Click-target records:
— START —

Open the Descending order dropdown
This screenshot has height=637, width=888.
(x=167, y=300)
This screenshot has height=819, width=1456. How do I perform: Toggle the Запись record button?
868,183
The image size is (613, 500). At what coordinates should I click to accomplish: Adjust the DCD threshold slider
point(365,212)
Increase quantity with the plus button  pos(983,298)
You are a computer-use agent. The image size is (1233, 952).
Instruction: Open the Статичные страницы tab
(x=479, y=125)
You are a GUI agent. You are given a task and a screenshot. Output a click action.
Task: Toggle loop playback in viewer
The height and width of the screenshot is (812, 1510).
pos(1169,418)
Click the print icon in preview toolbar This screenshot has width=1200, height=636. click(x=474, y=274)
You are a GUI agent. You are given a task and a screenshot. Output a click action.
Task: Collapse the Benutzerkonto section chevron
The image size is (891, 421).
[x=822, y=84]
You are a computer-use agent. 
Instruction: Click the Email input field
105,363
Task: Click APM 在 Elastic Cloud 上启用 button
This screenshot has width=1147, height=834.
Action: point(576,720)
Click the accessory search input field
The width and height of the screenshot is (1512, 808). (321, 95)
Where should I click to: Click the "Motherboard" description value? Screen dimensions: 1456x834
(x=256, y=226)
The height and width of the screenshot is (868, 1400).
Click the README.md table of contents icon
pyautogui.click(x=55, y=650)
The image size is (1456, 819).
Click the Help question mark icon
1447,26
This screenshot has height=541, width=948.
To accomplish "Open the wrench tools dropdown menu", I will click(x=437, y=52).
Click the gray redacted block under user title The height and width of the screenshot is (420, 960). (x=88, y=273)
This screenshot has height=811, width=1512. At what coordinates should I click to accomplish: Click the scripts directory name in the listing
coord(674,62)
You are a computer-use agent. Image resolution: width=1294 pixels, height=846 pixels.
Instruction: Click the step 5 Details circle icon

— END —

Your objective:
Pick out every line of the records above that contains the string "Instruction", matching case exactly, and copy those lines.

Reply:
Instruction: Open the Статичные страницы tab
Instruction: Click the Email input field
Instruction: Click the step 5 Details circle icon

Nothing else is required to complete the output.